Diagnostic accuracy of 18F-PSMA-1007 PET/CT compared to multiparametric prostate MRI for primary staging of prostate cancer using final histopathology as a reference standard: A preliminary analysis of the multi-center prospective Next Generation Trial.

Introduction: Sensitivity and specificity of prostate-specific membrane antigen (PSMA)-ligand PET/CT have been validated in local staging and metastatic screening of intermediate- to high-risk prostate cancer, although the novel 18F-PSMA-1007 ligand is not yet approved for clinical use in Canada. Prior studies have compared 68Ga-PSMA-11 PET/CT with multiparametric MRI (mpMRI) demonstrating similar accuracy in intraprostatic tumor detection and localization but with variable reports of accuracy in detecting extraprostatic extension and seminal vesicle invasion. We aim to compare the diagnostic accuracy of 18F-PSMA PET-CT (PSMA PET) versus mpMRI in primary PCa staging using final histopathology as our reference standard.

Methods: The Next Generation Trial (NCT05141760) is a multi-center prospective phase II validating-paired cohort study in progress with 94 participants currently actively enrolled. Inclusion criteria include males over 18 years of age with newly diagnosed biopsy-proven intermediate- to high-risk prostate cancer and a Gleason Grade Group of 2 or greater. 75 of these participants have undergone both 18F-PSMA PET/CT and 3T mpMRI within a 14 day period followed by radical prostatectomy with pelvic nodal dissection at least 5 days after last imaging.

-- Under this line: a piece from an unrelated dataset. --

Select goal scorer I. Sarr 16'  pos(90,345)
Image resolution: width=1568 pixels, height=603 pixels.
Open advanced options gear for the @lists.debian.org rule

We conducted a preliminary analysis of the first 10 cases with completed reports for each modality. Each case was reviewed independently by blinded readers and reported according to PIRADS v2.1 for mpMRI, PSMA-RADS v1.0 for PSMA PET as per PROstate cancer Molecular Imaging Standardized Evaluation (PROMISE) standardized reporting, and Gleason grading for pathology.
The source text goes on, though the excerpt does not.